**TEXT PROVIDED**

When Barbara Najmy founded The Lake Club Women’s Giving Circle in 2014, the neighborhood had all of 20 homes. Nine years later, there’s no easy way to determine the number of rooftops in what is regarded as Lakewood Ranch’s most upscale enclave. But TLC Women’s’ Giving Circle has hard numbers: Its initial roster of 10 has mushroomed to 121.
That’s robust growth by any standard.
Despite being based in an exceptionally affluent community, the group’s membership has not blossomed because it offers the glitz and glamor of galas, auctions and ball gowns. Quite the contrary. “It’s nice to get dressed up and go to a fancy event once in a while,” says Jennifer Alokeh, vice-chair. “But our membership much prefers being hands-on. I’d rather volunteer my time doing work than being on a committee picking out a DJ and food for a gala.”

**EXCERPTED DATA**
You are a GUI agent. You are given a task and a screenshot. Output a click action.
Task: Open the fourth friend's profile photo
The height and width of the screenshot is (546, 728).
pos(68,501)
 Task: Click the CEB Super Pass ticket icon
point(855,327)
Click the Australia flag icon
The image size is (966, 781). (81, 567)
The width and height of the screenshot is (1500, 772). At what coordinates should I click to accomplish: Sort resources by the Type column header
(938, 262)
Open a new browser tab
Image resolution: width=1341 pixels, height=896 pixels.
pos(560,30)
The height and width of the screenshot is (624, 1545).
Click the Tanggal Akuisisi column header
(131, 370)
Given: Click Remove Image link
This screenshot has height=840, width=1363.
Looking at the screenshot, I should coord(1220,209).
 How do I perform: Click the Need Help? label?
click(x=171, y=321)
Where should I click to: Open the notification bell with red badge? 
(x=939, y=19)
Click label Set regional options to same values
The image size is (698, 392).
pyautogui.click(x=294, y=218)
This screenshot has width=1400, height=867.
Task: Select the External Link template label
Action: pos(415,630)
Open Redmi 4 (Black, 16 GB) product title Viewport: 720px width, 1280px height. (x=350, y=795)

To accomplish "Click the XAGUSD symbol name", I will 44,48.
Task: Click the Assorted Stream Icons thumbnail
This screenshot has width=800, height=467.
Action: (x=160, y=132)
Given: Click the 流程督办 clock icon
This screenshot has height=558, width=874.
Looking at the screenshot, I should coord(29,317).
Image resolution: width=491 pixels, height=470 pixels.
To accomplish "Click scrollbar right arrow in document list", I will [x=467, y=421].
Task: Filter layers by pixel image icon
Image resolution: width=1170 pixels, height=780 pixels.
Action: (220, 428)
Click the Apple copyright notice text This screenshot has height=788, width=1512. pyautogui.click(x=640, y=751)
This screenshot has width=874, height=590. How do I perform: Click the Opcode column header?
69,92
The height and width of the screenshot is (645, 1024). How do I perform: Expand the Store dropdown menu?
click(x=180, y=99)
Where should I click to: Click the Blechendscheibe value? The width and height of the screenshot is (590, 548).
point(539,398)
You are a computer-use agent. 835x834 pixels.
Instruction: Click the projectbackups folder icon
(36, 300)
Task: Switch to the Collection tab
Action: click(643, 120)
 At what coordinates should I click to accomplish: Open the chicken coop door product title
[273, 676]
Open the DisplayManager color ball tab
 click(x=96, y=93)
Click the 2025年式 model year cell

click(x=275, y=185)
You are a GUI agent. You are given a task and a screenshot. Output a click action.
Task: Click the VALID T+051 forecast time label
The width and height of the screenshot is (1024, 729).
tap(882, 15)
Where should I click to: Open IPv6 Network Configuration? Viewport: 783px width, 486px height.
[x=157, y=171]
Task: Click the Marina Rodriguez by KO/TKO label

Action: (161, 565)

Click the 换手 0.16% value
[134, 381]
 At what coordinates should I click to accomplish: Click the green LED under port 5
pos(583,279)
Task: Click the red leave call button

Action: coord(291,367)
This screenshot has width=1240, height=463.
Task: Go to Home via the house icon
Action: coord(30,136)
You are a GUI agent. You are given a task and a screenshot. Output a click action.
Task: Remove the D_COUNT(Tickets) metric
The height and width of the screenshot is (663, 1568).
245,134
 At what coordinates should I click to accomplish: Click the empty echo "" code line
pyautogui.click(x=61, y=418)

**EXERCISE PROMPT**
Please write out the passage on The Lake Club Women's Giving Circle between "When Barbara Najmy" and "mushroomed to 121.", inclusive, word for word. The lines are separate material and have no connection to the passage on The Lake Club Women's Giving Circle.

**SOLUTION FOR THIS EXERCISE**
When Barbara Najmy founded The Lake Club Women’s Giving Circle in 2014, the neighborhood had all of 20 homes. Nine years later, there’s no easy way to determine the number of rooftops in what is regarded as Lakewood Ranch’s most upscale enclave. But TLC Women’s’ Giving Circle has hard numbers: Its initial roster of 10 has mushroomed to 121.